The steps used to produce the cinematic rendering are similar to the ones for the volume rendering:
- the magnitude (gray) value of each voxel (3-dimensional pixel) produced during the scan is mapped into the color and opacity pair based on what structures need to be highlighted or hidden;
- ray casting used for volume rendering, where each pixel in the 2D image is formed by a single ray of light, is replaced by path tracing with a global illumination model that integrates over all the illuminance arriving to every single point on the surface of an object.
Since the number of light paths in this technique is nearly unlimited, a finite randomized selection of the paths and importance sampling are used to imitate the real-life propagation of light, scattering, and reflection using models build on real-life data. The result is a photorealistic image.
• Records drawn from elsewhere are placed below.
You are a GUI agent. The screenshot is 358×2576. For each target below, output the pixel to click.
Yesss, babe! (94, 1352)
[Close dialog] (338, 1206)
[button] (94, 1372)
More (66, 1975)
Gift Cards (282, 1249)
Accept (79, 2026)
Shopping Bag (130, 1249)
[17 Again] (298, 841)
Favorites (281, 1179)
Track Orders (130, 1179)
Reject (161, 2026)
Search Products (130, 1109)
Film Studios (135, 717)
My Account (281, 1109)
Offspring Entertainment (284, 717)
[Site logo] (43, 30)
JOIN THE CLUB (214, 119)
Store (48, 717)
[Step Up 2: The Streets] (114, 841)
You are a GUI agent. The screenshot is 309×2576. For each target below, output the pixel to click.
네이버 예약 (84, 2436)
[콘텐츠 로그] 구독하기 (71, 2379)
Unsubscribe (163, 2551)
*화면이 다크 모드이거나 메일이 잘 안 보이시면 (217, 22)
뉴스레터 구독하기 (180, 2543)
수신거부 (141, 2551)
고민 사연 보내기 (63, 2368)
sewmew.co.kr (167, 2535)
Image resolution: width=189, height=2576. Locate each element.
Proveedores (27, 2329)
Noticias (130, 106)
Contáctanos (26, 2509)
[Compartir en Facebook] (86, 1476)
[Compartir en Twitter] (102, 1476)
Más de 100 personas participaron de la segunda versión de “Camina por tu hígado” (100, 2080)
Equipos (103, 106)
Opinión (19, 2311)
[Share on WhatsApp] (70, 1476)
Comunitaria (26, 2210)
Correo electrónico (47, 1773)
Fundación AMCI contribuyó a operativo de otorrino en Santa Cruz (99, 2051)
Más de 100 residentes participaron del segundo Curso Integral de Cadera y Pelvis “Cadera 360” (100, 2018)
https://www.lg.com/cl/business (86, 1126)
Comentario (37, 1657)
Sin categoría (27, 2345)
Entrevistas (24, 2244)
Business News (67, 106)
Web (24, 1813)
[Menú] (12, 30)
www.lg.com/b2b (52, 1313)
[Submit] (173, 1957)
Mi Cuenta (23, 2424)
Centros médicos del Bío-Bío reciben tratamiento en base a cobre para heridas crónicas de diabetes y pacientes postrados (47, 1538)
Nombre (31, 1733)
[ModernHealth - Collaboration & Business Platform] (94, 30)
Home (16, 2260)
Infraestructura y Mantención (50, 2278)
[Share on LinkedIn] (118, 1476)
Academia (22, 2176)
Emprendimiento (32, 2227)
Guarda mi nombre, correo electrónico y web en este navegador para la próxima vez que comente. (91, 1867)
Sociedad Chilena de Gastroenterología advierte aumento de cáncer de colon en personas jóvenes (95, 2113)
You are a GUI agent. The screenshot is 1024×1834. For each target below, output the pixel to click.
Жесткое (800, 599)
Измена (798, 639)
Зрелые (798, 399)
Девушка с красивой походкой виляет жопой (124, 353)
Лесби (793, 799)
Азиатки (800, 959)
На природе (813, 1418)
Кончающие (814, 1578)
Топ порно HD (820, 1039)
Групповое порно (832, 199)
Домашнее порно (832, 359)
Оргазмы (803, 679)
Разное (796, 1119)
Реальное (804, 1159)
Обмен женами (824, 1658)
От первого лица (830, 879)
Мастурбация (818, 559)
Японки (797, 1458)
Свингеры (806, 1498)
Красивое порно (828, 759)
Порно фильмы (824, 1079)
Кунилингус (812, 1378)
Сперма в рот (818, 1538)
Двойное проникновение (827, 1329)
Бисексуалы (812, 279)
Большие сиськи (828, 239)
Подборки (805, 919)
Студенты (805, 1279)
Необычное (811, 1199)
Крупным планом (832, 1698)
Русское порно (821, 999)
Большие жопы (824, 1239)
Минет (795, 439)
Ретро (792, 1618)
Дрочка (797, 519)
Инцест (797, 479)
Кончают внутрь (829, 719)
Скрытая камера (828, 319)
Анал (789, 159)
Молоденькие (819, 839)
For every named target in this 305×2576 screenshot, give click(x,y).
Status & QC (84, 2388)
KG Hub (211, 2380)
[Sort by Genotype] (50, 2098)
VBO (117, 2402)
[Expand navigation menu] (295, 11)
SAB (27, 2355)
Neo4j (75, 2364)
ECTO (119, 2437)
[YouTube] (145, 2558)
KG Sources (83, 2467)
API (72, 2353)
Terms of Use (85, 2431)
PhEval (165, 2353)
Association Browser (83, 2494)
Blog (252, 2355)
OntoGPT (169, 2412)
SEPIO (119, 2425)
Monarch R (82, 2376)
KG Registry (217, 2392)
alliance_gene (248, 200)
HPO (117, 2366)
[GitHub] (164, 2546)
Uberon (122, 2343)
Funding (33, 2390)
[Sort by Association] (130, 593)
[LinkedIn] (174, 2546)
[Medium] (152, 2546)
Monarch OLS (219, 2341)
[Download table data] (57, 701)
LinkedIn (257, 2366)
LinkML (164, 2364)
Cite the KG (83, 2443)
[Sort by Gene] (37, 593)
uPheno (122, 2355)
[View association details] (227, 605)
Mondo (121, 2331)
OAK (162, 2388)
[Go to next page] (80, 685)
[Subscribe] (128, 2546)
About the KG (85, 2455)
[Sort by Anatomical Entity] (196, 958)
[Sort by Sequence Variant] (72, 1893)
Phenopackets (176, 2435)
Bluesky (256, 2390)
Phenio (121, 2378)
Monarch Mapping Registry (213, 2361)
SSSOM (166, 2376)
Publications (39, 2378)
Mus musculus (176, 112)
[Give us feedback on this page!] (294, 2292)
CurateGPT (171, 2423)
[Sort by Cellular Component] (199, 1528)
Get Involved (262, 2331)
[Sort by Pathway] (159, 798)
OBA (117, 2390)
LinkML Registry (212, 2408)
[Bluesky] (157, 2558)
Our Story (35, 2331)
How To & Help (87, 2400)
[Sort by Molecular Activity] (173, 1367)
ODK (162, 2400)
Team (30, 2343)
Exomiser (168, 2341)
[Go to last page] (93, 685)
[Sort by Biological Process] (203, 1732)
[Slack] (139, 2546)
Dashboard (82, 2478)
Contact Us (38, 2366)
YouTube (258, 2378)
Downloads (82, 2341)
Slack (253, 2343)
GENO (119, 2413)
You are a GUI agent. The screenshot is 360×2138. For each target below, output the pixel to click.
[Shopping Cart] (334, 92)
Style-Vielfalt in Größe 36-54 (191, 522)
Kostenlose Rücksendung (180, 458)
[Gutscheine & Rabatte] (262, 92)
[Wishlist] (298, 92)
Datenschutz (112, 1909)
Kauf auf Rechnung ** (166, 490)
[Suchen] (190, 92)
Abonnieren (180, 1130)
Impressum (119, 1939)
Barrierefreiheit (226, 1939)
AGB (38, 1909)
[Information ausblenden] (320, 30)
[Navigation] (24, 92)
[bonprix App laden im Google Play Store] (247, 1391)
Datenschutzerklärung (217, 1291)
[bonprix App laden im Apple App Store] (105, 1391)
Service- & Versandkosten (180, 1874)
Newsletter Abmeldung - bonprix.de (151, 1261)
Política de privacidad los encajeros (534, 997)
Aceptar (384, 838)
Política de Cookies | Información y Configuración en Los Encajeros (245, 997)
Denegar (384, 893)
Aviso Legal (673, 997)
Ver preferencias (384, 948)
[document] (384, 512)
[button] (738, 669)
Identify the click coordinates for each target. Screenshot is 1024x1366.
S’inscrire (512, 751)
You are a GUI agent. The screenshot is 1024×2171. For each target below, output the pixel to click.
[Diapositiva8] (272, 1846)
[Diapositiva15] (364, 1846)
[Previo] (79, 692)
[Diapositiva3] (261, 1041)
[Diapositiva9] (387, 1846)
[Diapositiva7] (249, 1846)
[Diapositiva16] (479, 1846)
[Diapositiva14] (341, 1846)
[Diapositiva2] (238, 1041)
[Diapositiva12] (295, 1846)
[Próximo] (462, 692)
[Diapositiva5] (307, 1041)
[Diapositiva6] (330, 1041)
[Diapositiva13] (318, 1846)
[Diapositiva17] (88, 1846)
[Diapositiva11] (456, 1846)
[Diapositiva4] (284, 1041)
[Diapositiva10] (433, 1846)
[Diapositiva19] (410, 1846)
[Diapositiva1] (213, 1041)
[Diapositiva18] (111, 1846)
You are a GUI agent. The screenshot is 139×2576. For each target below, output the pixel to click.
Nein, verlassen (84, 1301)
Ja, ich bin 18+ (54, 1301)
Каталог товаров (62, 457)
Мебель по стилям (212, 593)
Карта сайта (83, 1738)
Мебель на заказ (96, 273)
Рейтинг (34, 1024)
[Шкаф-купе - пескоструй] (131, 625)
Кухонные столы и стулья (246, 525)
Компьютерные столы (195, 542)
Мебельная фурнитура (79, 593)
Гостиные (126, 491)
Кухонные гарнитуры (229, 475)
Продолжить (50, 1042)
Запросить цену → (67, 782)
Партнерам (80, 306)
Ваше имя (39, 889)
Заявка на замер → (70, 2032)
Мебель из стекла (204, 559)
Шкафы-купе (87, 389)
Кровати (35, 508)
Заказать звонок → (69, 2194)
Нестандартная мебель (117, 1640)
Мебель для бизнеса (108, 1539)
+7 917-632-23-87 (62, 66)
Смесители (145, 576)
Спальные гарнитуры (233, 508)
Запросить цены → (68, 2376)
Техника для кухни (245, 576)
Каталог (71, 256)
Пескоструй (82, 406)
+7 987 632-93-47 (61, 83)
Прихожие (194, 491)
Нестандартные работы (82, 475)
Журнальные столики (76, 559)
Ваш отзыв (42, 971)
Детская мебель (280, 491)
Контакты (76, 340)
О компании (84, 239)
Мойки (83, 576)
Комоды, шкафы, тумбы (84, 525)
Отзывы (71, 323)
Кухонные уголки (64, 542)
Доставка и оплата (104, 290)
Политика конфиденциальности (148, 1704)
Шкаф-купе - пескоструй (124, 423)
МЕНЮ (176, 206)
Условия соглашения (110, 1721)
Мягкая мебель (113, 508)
== Applications in medical education ==
Cinematic rendering is not approved for the clinical use.

Cinematic rendering technology is currently applied as a virtual educational method at specialized facilities, institutions, and centers to teach the subject of anatomy to both medical students and other healthcare professions, for example, at the JKU Faculty of Medicine at the Johannes Kepler University Linz, and for post-graduate programs in clinical areas as well as medical assistant professions.

== Surgical applications ==
A 2026 review described cinematic rendering in CT angiography as useful for visualizing complex vascular anatomy and identified preoperative planning as a potential application area. In a 2019 preclinical randomized crossover study in hepatopancreatobiliary surgery, surgeons using cinematic rendering answered anatomy questions more correctly and more quickly than with conventional CT.